**** SUPPLIED TEXT

2017 Train vs. bus crash in France

The Perpignan crash occurred on about 4pm 14 December 2017 at a level crossing in the commune of Millas, in the French department of Pyrénées-Orientales, between a coach carrying high school students and a TER train, which connects Villefranche - Vernet-les-Bains and Perpignan stations.

Six pupils on board were killed and 24 were seriously injured by the accident. Trains between Perpignan and Villefranche were cancelled.

== Vehicles involved ==

=== Bus ===
The road vehicle is a school bus Irisbus Récréo of the company Autocars Faur based in Toulouse that brought back 23 students.

=== Train ===
The railway vehicle is a self-propelled train of series Z 7300 (element Z 7369).

== Place ==
The collision occurred at a level crossing equipped with two half-gates, about one kilometre from the school, at the automatic level crossing No. 25 of the line from Perpignan to Villefranche - Vernet-les-Bains at the place known as Los Palaus in the commune of Millas, about twenty kilometres west of Perpignan on departmental road 612 (named Route de Thuir on this section).

********

* _REQUIRED WORK_:
A. According to the Millas crash text, which series does the train involved belong to?
B. Write the next part of the Millas crash text, picking up after its final sentence.

**** DATA PROVIDED

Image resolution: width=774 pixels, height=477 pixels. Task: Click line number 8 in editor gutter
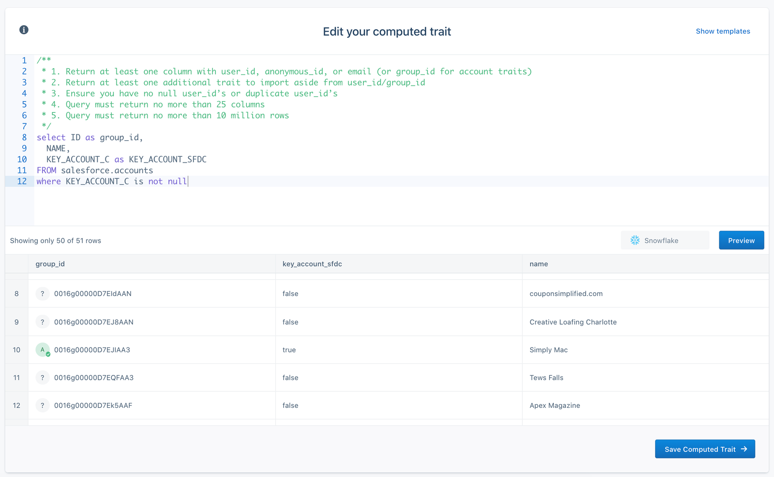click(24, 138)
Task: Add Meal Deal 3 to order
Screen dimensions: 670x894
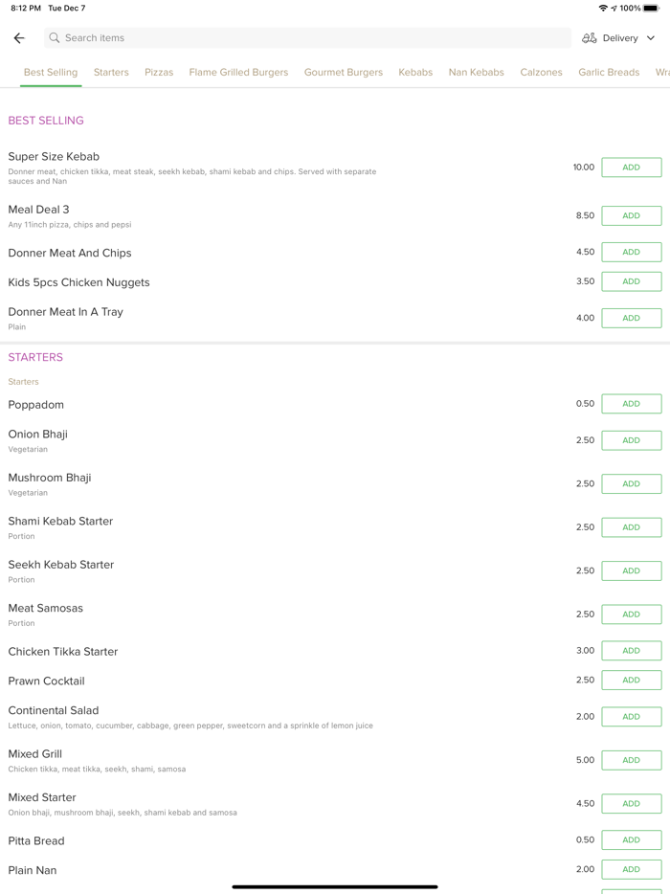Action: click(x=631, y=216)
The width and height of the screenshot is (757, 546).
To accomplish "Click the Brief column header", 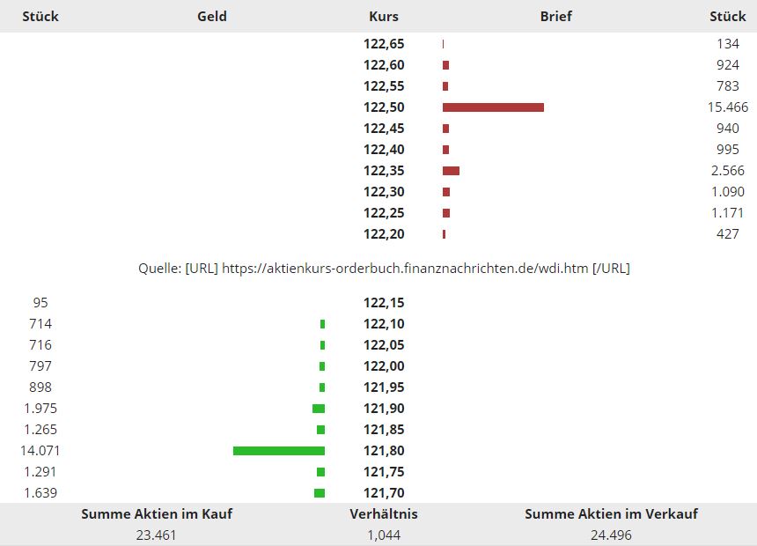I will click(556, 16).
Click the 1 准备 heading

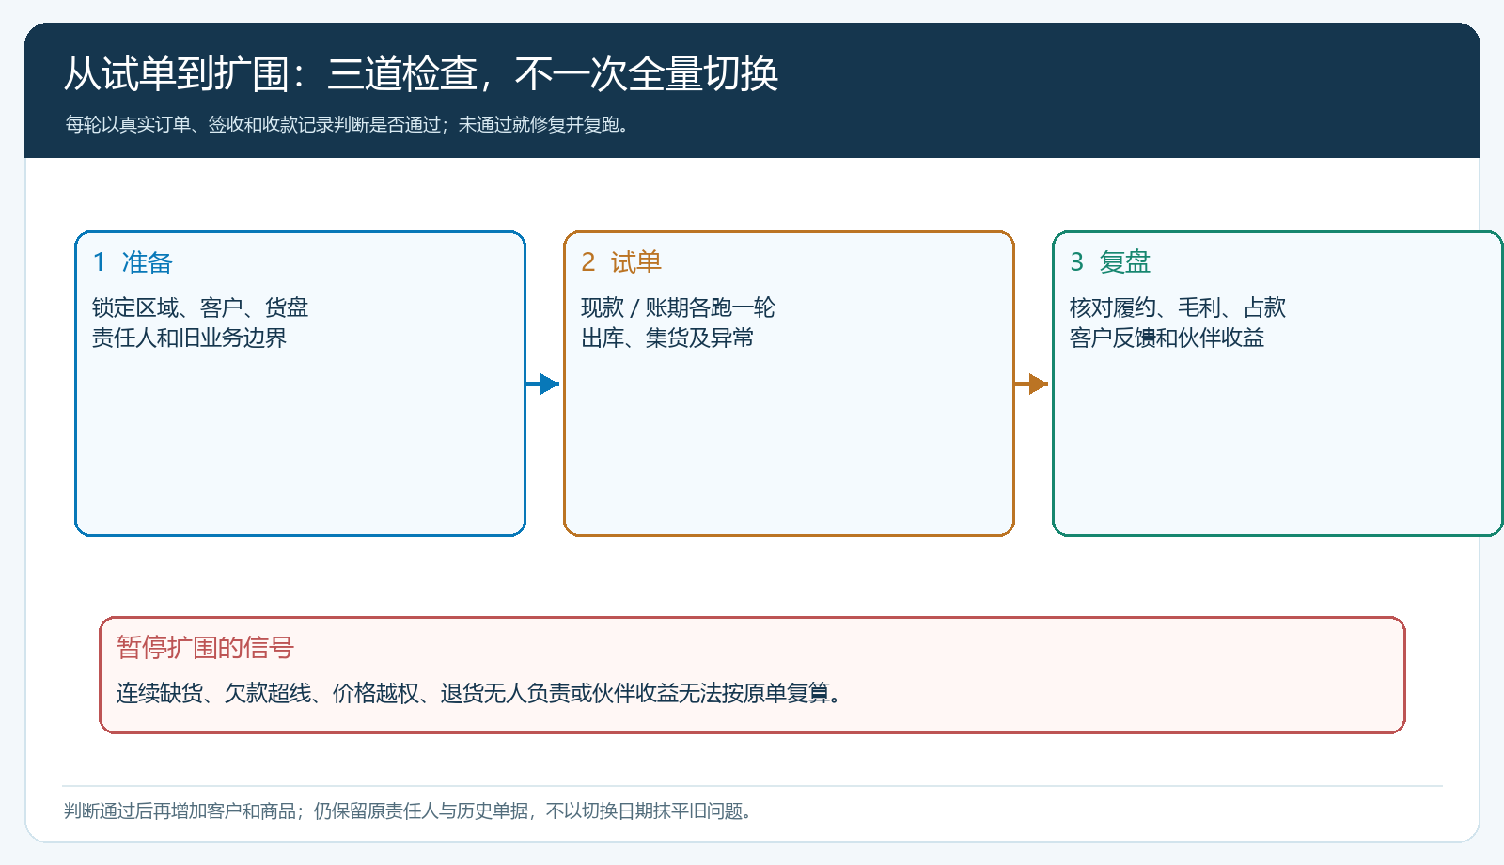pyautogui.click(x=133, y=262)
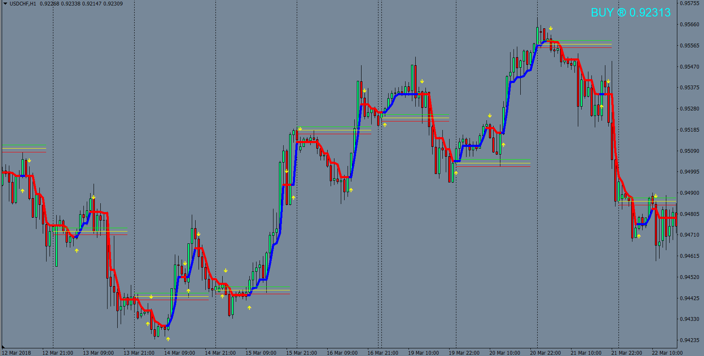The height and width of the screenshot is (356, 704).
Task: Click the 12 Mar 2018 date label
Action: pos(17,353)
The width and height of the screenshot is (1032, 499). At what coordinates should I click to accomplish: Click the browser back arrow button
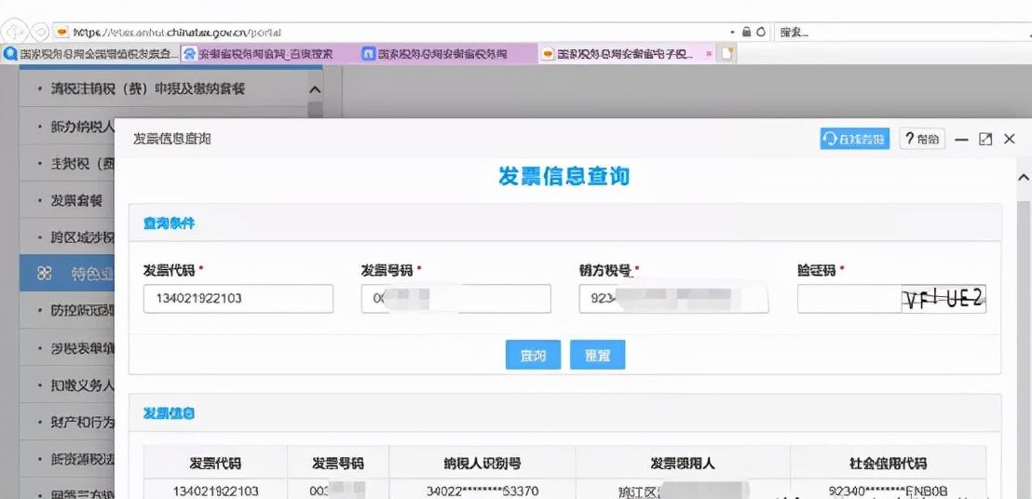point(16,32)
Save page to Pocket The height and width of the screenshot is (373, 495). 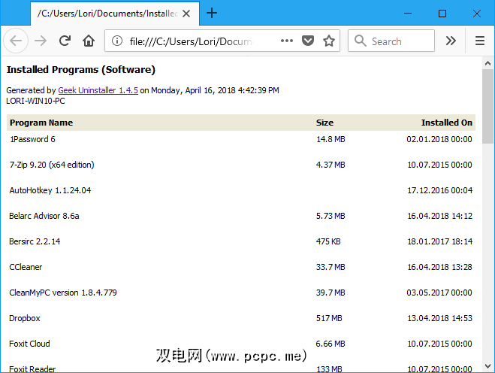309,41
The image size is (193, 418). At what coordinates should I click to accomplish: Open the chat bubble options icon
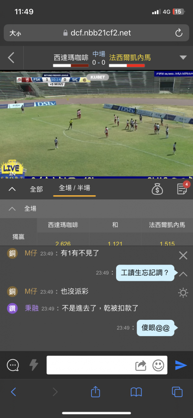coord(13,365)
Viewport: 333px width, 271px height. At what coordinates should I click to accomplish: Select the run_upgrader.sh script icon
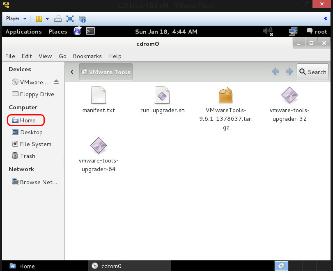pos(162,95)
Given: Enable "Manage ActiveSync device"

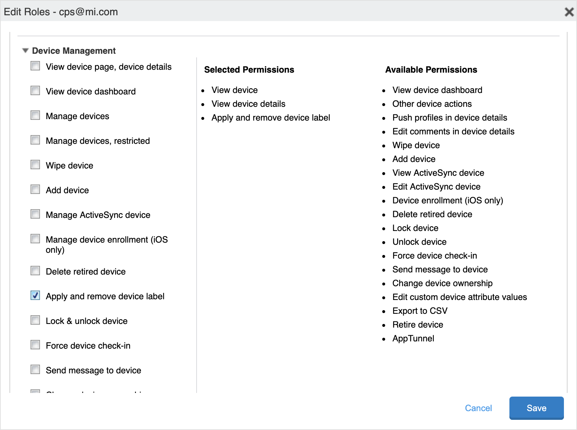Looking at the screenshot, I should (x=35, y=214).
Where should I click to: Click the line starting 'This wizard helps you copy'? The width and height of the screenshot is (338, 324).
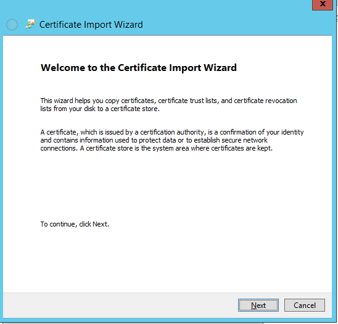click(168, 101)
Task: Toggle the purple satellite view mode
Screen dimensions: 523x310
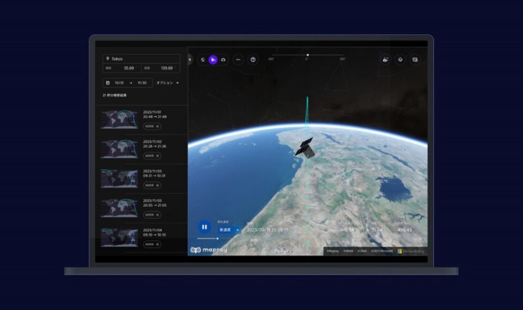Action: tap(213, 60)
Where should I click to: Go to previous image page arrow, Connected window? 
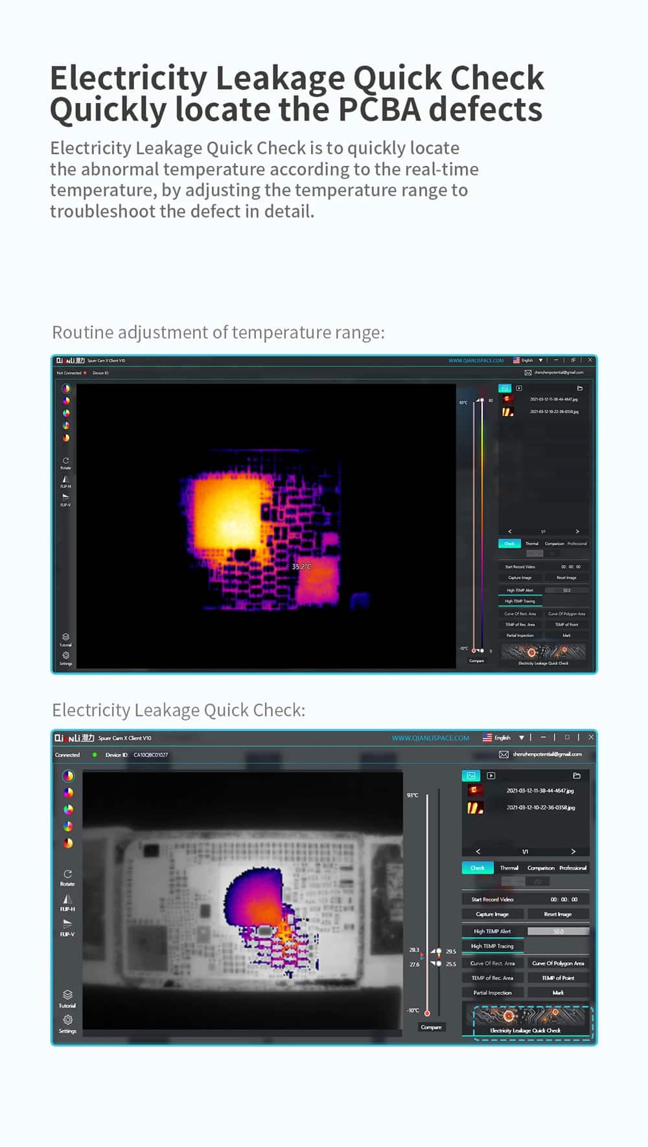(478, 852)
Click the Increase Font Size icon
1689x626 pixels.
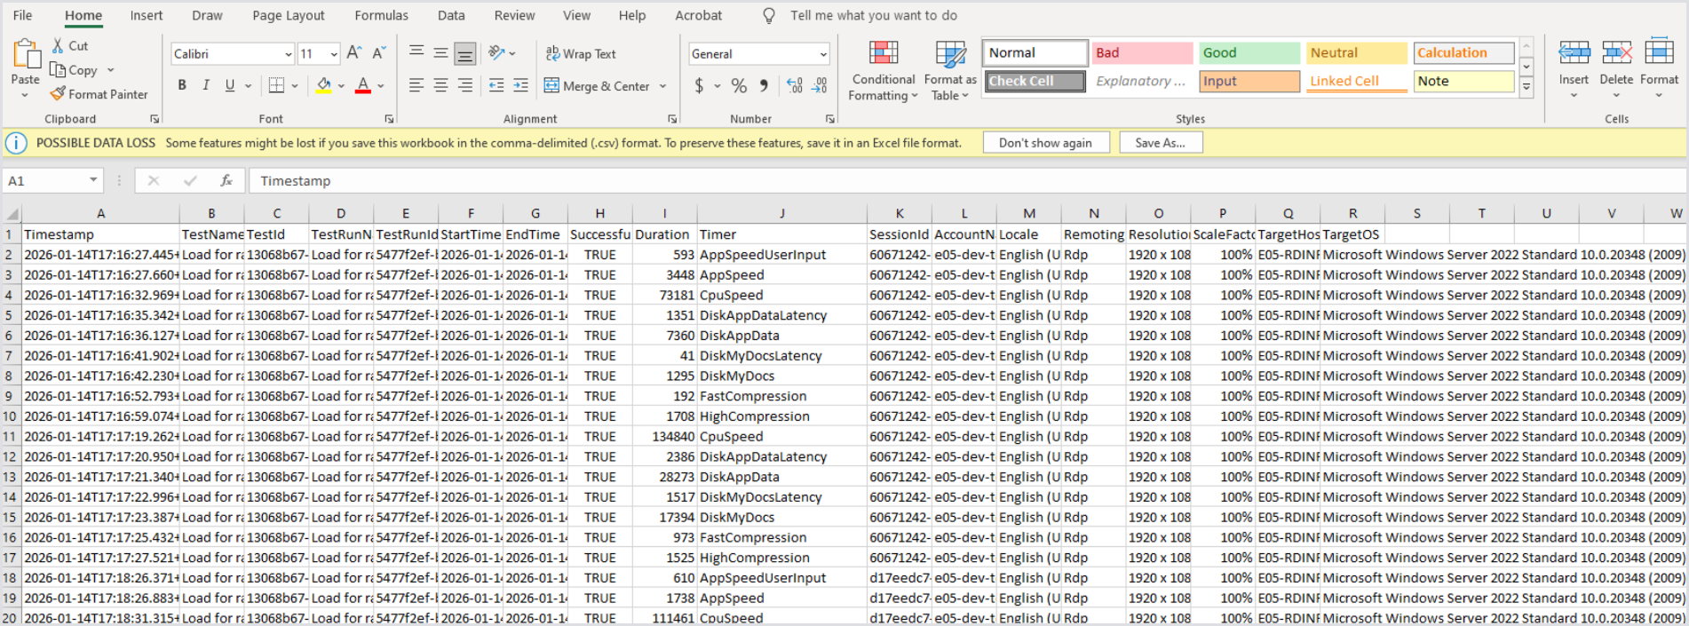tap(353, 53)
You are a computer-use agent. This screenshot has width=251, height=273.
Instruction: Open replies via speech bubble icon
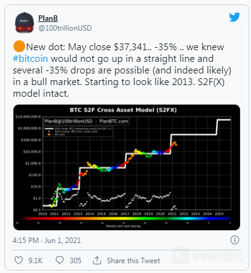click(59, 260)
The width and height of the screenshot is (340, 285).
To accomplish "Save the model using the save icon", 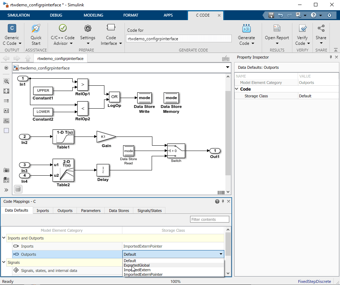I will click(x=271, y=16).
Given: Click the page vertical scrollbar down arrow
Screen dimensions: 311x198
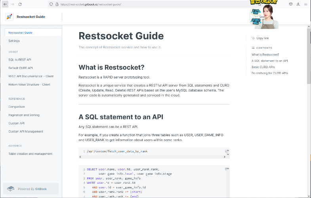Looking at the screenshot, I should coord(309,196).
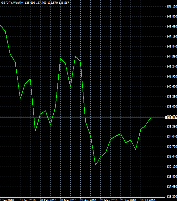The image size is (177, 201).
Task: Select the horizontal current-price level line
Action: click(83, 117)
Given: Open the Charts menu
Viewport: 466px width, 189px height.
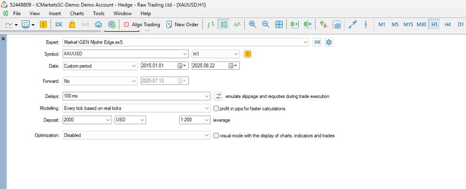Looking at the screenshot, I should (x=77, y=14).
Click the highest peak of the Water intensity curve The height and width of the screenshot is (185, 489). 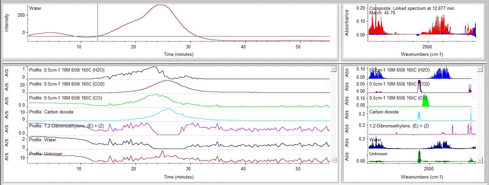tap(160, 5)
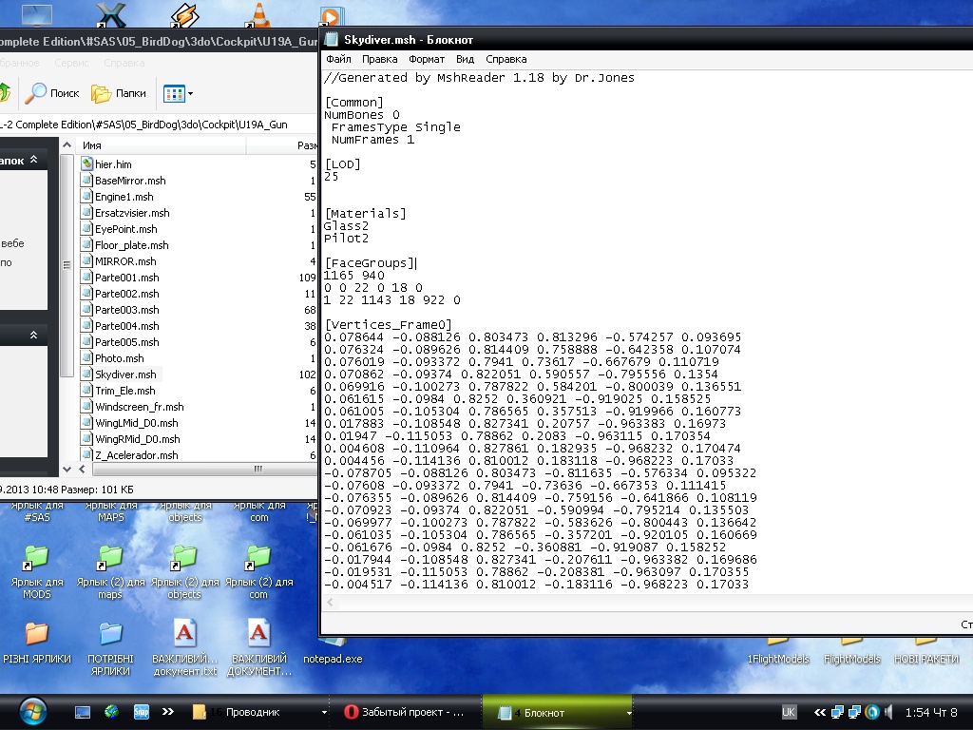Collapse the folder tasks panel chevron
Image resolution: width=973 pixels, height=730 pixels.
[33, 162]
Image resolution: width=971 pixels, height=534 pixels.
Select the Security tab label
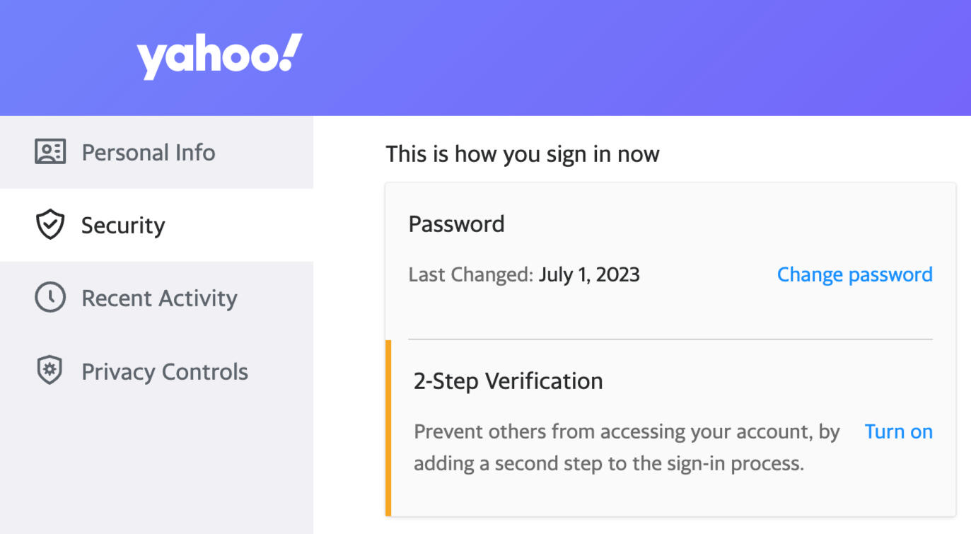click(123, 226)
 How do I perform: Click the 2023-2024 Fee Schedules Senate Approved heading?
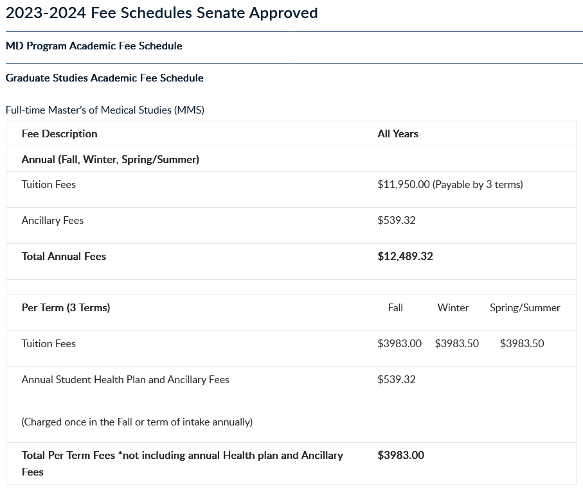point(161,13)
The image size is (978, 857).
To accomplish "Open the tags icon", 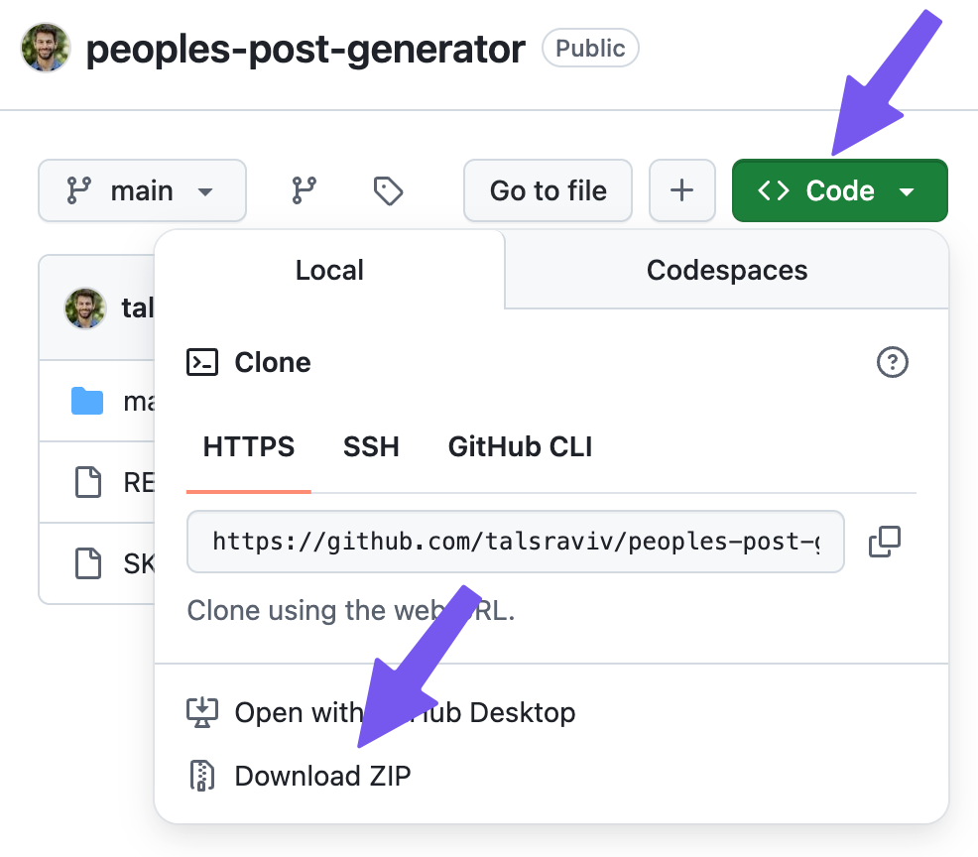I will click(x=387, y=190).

********

* _ANSWERS TO THE EXERCISES_:
A. Series Z 7300 (element Z 7369).

B.
== Victims ==
Four pupils on board were killed on the day, and 24 were seriously injured – one of whom died the following day. A sixth fatality was recorded on 18 December.

== Investigation ==
While visiting the scene, Prime Minister Édouard Philippe said that the "circumstances of this terrible drama are still undetermined." The Minister of Transport Élisabeth Borne also visited the scene. An SNCF official said "several witnesses said the barrier was down" at the time of the crash. According to her employer, the bus driver says that the barriers were up and safe. Drugs and alcohol tests for both the train and the bus drivers were negative.